Still, the worst of the constant booing of Goodes did not begin until this year, in a match against Hawthorn when he was booed every time he got involved in play. Hawthorn fans said it was motivated by anger at some past on-field clashes he had with Hawks players and his late-career habit of simulating fouls to draw free kicks.
Whatever the true motivation, fans in some subsequent games followed the example. Frustrated by the abuse, Goodes celebrated a goal against Carlton in a match in Sydney by running toward the pocket of opposing fans and performing an Aboriginal `war dance' which ended with the mock throwing of a spear. It was another divisive moment - some enjoyed his celebration of Aboriginal heritage, others worried that provocation of opposition fans could produce ugly reactions.
The booing temporarily abated until last weekend when it was revived in the match in Perth. This time it was his indigenous teammate Lewis Jetta who acted on Goodes' behalf, performing his own war dance toward the fans and later saying he did it out of anger at the disrespect of a great player.
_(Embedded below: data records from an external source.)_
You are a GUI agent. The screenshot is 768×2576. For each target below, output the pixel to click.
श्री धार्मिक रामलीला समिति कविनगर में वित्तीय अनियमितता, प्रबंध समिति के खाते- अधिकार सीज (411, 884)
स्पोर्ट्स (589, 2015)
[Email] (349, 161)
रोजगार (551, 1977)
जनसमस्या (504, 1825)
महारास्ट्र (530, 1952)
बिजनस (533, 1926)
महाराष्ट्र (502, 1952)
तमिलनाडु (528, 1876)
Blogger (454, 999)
The issue has prompted a fierce debate about what is behind the abuse. Many argue it is pure racism. Others argue that no other Aboriginal player is subject to the same treatment, so it is a personality issue. Others boo him because they believe that it puts him, and his teammates, off their game.
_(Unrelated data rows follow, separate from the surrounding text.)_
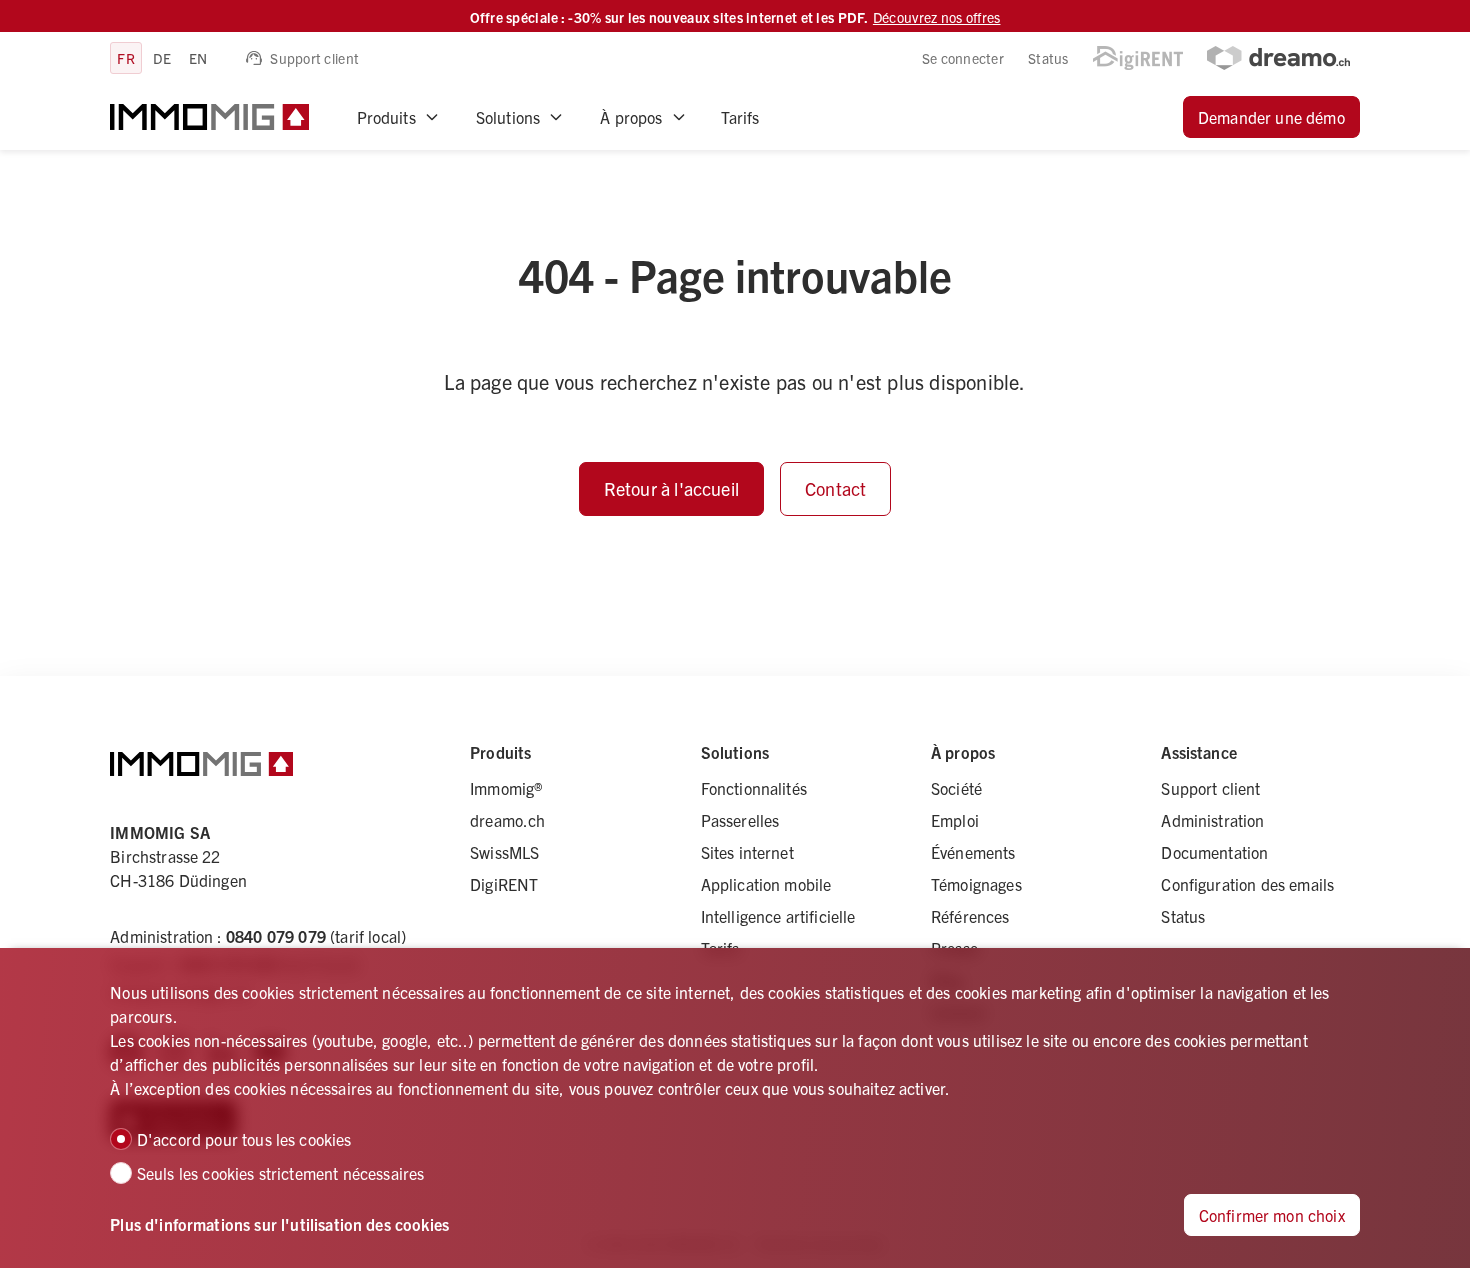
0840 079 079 (276, 936)
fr (126, 58)
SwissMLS (504, 852)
Aborigines are a minority of 600,000 in Australia's population of 23 million. They are the poorest ethnic group in Australia, suffer poor health and lag behind in education. They are also incarcerated far more often than other Australians.
Despite that, indigenous Australians are proportionally well represented in sports, particularly in Australian rules football and in rugby league.
Nova Peris, an Aboriginal woman who won an Olympic gold medal as a field hockey player before switching to represent Australia in track and field and who is now a federal politician, said the taunting of Goodes was ''disgusting'' and ''embarrassing.''
''He's become a target,'' Peris told Australian Broadcasting Corp. radio. ''He's spoken out and it's made people uncomfortable.''
AP Sports Writer Chris Lines contributed to this report.